DocBook - Extending DocBook
Contents
Extending DocBook
XSL Stylesheets
Stylesheets are XSL files which define how DocBook elements are formatted.
While the XML source file merely contains markups describing what the meaning of its elements are, stylesheets translate that meaning into formatting information.
For example, the author may tag a certain passage as programlisting
. The stylesheet then
informs the transformation process that a programlisting
should be printed in monospaced font
on a dark background and that all whitespace should be preserved. Another stylesheet might use
a serif font on a pink background, and a third stylesheet might drop it alltogether.
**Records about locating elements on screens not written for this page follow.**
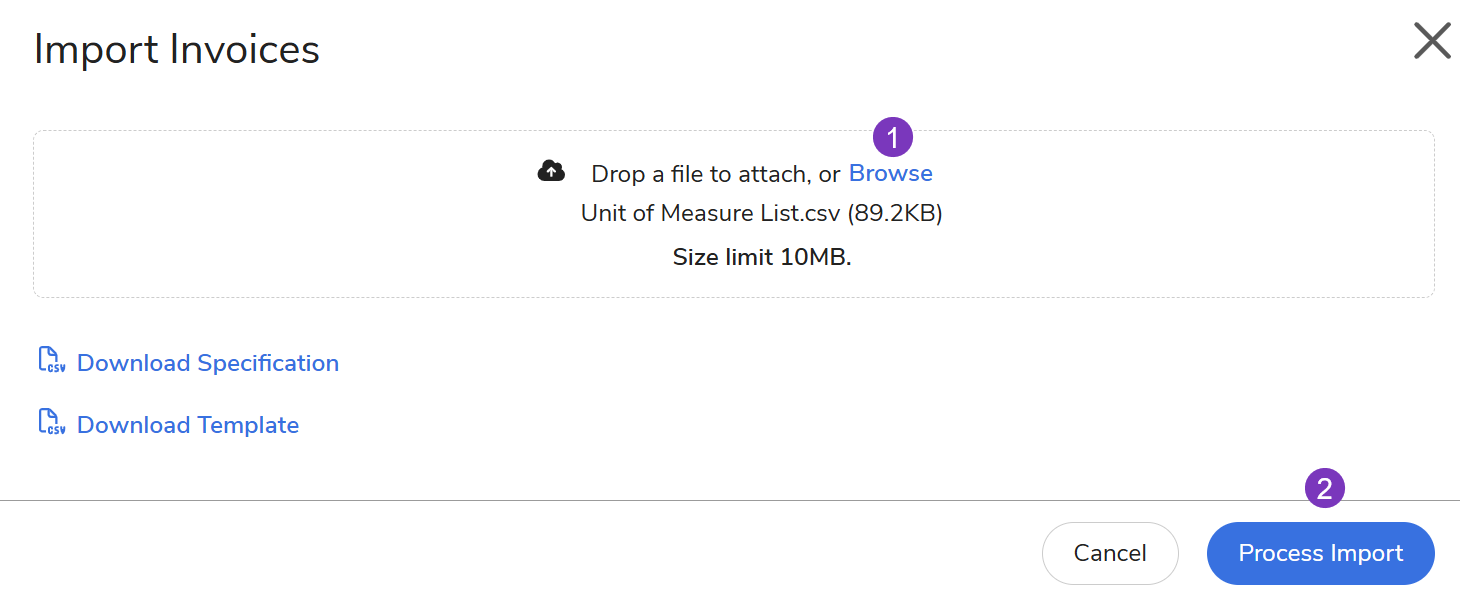Image resolution: width=1460 pixels, height=595 pixels.
Task: Click the purple step 1 badge
Action: coord(893,138)
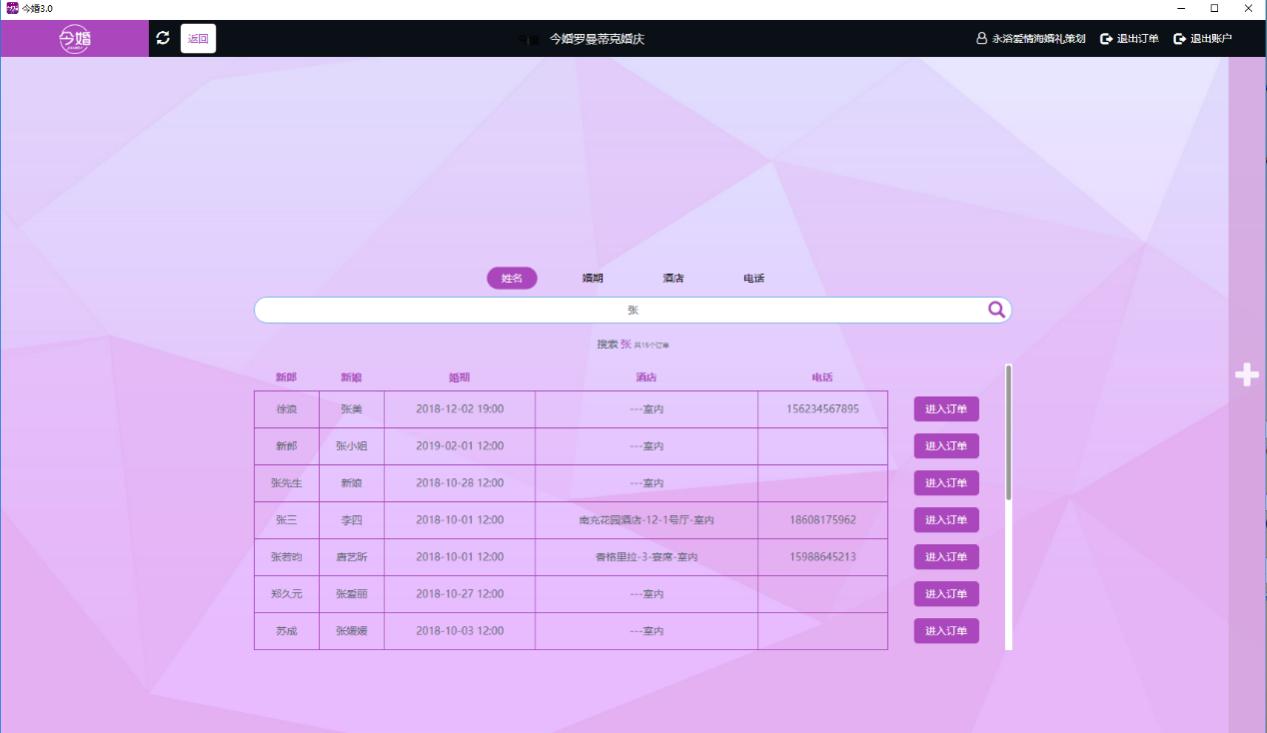1267x733 pixels.
Task: Click the 张 search keyword link
Action: [624, 343]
Adempiere's implementation of DocBook comes with pre-defined
stylesheets for producing HTML, WIKI, and PDF output. They are located in the docbook/style
directory.
These are simple text files in .xsl
format and can therefore be
edited with any text editor. Again, XML-aware editors are a great help
Documentation how to customize DocBook stylesheets can be found here.
To Do
Internationalization
The current stylesheets are only available for US English. For other languages, the legalNotice…
parameters would have to be translated in docbook/style/common.xsl.
The stylesheets have not been tested with writing systems which are not left-to-right.
WIKI Stylesheets
While the PDF stylesheets are mature and the HTML stylesheets provide acceptable results, the WIKI stylesheets are a product of trial-and-error and leave much room for improvement.
Currently they are based on the HTML stylesheets with some tweaking to use WIKI instead of HTML markup.
But as HTML itself is well-formed XML, it might be better to have stylesheets which transform the HTML output documents to WIKI format instead of directly transforming the source XML. Translating HTML markup to WIKI markup should be fairly straightforward and much easier than transforming DocBook XML to WIKI markup using tweaked HTML stylesheets.
But for linking, WIKI uses page names, not file names, so a way would need to be found to deduct the page name from chunked HTML files.